The most common way to read observations from a SAS data set into SAS/IML matrices is to read all of the data at once by using the ALL clause in the READ statement.
However, the READ statement also has options that do not require holding all of the observations in memory. This approach can be useful when a data set is huge and cannot fit entirely into the RAM on your computer. It is also useful when computing observation-wise statistics. For example, when you score a regression model, you can score each observation independently of the others.
There are three techniques that enable you to read data one observation at a time from a SAS data set:
- Use a DO DATA loop in conjunction with a READ NEXT statement.
- Use a DO DATA loop with a READ CURRENT statement.
- Use a DO DATA loop with a READ POINT statement.
The first two techniques are discussed in this article. The third technique will be covered in a future article.

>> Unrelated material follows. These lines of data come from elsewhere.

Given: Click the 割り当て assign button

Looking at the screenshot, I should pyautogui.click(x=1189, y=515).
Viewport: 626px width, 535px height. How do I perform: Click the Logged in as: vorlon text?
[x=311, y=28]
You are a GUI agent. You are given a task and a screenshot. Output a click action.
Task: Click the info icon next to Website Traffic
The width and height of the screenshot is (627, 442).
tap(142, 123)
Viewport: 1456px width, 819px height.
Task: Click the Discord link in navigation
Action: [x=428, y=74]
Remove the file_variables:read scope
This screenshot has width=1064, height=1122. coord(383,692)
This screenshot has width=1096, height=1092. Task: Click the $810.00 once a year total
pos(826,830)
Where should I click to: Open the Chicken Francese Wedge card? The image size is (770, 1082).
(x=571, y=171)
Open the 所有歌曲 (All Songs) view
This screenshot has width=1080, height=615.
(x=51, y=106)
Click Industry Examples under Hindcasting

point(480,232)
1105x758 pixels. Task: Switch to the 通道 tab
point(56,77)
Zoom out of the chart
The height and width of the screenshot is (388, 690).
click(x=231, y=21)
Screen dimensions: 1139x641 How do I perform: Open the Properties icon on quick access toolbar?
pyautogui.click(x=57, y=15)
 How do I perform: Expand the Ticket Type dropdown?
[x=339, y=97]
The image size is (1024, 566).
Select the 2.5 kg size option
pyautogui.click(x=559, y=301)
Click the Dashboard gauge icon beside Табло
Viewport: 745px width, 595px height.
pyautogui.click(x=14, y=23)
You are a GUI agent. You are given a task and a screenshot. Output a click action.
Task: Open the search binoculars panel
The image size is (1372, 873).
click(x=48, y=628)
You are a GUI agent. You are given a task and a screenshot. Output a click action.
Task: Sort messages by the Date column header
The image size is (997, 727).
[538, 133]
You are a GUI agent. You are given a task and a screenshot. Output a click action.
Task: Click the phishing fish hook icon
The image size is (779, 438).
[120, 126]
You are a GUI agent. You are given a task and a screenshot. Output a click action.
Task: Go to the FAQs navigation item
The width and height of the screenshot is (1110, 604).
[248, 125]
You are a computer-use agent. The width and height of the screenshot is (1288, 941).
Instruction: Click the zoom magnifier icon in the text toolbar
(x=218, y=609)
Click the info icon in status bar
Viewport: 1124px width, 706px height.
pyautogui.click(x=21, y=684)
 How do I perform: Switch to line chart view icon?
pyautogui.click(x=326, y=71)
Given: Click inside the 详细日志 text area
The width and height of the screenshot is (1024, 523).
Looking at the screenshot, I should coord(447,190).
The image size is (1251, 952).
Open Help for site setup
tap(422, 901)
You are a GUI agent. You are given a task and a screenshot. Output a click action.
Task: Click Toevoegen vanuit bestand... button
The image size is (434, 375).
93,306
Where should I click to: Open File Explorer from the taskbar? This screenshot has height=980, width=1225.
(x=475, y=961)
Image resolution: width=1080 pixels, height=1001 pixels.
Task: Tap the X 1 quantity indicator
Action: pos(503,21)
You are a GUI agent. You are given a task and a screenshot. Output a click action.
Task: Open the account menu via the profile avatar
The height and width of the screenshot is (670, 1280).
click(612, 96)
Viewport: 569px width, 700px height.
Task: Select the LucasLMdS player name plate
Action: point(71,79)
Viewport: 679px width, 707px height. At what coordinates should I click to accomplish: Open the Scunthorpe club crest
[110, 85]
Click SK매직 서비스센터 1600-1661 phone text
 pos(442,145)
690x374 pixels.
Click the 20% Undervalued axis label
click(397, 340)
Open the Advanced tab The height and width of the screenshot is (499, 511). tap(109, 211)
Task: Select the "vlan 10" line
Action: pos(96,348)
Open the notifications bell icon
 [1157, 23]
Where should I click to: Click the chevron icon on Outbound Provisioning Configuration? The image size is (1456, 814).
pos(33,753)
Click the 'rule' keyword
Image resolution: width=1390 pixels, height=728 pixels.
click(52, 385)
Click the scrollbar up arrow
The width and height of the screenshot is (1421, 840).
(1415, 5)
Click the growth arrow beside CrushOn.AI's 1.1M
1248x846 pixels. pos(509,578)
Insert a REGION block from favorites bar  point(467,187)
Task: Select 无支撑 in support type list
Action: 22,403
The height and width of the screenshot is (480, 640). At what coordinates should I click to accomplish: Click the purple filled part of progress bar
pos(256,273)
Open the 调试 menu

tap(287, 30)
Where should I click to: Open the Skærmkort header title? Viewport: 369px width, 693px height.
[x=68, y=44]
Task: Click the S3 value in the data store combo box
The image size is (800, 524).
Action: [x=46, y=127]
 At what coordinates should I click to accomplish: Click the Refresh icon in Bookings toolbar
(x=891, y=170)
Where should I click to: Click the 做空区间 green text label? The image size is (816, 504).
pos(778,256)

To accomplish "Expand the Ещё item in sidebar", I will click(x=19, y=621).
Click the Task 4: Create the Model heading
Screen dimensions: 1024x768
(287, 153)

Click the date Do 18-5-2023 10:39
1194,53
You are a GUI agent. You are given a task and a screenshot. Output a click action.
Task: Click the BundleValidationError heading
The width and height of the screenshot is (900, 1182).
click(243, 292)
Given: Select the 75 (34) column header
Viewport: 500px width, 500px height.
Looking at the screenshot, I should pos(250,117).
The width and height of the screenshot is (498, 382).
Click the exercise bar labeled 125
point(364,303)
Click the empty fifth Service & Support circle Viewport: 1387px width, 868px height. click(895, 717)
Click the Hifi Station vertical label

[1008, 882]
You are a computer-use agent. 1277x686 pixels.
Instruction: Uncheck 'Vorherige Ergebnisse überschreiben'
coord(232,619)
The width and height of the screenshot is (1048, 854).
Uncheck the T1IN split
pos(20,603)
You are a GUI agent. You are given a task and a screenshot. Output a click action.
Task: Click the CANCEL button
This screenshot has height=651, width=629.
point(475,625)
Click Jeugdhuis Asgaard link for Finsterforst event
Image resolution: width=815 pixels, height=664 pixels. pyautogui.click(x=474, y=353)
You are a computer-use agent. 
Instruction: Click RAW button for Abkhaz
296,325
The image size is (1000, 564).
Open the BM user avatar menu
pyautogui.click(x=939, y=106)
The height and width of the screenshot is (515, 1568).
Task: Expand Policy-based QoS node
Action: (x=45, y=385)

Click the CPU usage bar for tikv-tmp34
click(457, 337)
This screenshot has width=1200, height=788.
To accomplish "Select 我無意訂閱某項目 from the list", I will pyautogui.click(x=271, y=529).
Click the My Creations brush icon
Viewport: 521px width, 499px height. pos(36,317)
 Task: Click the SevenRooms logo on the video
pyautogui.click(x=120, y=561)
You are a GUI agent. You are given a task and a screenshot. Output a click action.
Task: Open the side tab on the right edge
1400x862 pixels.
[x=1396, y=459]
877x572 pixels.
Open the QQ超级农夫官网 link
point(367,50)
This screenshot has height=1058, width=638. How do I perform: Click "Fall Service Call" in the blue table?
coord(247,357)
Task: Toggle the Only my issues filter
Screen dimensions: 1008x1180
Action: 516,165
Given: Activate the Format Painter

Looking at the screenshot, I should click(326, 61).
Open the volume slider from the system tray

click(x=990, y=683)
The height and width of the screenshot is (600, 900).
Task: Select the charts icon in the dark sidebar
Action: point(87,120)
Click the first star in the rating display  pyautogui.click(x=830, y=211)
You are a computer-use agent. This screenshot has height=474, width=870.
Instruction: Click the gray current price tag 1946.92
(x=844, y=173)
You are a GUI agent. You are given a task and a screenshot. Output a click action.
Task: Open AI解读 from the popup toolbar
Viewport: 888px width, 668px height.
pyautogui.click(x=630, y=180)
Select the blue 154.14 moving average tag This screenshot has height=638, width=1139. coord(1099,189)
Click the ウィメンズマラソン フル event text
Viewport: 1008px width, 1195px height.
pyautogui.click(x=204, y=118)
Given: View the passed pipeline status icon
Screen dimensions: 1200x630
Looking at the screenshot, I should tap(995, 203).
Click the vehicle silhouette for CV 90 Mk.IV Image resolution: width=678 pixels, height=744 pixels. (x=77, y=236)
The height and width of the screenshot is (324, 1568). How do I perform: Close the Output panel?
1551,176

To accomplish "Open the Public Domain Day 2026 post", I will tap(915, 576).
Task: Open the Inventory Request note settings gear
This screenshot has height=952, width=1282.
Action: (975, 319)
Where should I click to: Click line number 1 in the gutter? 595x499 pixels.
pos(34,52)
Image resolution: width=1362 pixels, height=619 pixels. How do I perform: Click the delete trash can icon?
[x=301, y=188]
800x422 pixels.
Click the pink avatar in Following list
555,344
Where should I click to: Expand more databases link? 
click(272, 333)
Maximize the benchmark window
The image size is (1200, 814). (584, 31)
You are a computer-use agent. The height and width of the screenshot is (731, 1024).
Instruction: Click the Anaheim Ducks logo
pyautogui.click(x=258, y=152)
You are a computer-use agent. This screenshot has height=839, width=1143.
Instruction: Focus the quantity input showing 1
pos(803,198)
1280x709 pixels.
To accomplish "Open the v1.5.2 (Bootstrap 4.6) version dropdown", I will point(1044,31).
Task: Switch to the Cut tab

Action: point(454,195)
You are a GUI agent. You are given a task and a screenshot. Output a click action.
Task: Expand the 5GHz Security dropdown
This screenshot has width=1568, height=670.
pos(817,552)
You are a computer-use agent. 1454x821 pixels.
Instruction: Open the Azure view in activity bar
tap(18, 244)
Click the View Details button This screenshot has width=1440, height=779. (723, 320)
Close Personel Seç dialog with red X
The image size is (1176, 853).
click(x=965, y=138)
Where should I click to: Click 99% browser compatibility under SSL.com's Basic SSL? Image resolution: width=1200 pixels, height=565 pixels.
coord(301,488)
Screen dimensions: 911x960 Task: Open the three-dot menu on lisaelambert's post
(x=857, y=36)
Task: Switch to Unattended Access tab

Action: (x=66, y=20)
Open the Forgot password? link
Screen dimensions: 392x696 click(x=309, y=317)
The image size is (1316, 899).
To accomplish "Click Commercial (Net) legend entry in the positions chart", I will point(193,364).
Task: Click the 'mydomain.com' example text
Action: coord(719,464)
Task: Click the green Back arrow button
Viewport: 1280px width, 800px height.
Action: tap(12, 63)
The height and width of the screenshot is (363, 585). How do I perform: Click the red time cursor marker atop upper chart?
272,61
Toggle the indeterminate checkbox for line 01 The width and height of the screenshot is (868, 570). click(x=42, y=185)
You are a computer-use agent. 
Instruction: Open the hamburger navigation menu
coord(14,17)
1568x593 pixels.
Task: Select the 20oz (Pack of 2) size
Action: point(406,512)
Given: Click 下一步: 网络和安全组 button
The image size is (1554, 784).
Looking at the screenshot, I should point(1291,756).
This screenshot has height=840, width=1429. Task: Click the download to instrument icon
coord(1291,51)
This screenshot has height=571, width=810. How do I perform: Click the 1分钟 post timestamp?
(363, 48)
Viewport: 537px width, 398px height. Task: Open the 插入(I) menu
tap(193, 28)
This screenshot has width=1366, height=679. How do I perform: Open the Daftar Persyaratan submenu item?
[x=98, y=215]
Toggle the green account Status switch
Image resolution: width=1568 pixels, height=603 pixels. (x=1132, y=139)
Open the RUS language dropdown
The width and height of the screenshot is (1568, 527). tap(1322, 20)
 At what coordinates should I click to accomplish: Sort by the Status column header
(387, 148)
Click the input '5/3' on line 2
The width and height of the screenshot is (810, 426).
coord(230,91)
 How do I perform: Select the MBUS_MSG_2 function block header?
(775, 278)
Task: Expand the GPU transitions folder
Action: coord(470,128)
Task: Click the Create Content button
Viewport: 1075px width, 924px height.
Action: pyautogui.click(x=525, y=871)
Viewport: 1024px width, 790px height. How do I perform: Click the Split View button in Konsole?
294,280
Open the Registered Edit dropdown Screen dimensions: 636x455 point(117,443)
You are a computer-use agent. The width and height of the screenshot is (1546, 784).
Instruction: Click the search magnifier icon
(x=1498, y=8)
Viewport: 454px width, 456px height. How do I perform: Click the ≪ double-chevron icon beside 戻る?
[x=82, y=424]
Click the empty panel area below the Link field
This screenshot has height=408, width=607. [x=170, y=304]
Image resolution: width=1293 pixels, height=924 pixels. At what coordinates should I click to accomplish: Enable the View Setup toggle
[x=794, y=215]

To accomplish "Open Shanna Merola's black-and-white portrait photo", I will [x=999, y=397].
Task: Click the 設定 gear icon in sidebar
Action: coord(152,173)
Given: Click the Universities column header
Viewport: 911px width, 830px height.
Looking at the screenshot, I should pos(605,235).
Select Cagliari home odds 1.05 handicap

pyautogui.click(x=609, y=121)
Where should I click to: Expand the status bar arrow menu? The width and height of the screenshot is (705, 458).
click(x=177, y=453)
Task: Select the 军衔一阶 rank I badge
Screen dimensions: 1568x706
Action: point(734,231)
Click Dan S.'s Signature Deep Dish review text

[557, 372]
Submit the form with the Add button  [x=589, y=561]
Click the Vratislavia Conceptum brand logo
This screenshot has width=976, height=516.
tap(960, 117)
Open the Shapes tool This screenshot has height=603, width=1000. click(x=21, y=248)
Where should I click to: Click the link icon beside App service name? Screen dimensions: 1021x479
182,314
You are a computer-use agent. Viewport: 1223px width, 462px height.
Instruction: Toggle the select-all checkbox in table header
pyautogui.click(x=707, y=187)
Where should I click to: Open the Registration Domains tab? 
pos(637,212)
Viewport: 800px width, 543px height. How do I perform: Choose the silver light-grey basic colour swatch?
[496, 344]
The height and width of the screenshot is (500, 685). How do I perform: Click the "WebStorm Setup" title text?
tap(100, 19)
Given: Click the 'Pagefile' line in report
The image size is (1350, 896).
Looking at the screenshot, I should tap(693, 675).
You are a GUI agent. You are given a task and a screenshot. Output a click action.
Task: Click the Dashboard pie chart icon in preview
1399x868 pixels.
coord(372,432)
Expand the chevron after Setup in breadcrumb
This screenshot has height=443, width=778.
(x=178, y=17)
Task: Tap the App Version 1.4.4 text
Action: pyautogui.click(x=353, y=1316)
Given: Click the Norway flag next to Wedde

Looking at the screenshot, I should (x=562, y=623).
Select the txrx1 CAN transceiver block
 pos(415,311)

Reading All Observations: The READ ALL Statement
SAS/IML programmers often read data for all observations at once. For example, the following statements define a SAS data set and use the READ ALL statement to read all of the data into a SAS/IML matrix, m:
/** each row defines a matrix A and a vector x **/ data inData; input A11 A12 A21 A22 x1 x2; datalines; 1 2 3 4 0 0 1 3 2 1 1 2 2 3 1 2 1 1 3 3 2 1 2 1 ; proc iml; /** read all observations into 6x4 matrix **/ varNames = {A11 A12 A21 A22 x1 x2}; use inData; read all var varNames into m; close inData; |
To access ith observation in the inData data set, use the ith row of the matrix: m[i,]. You can loop over the rows to compute some statistic for each row.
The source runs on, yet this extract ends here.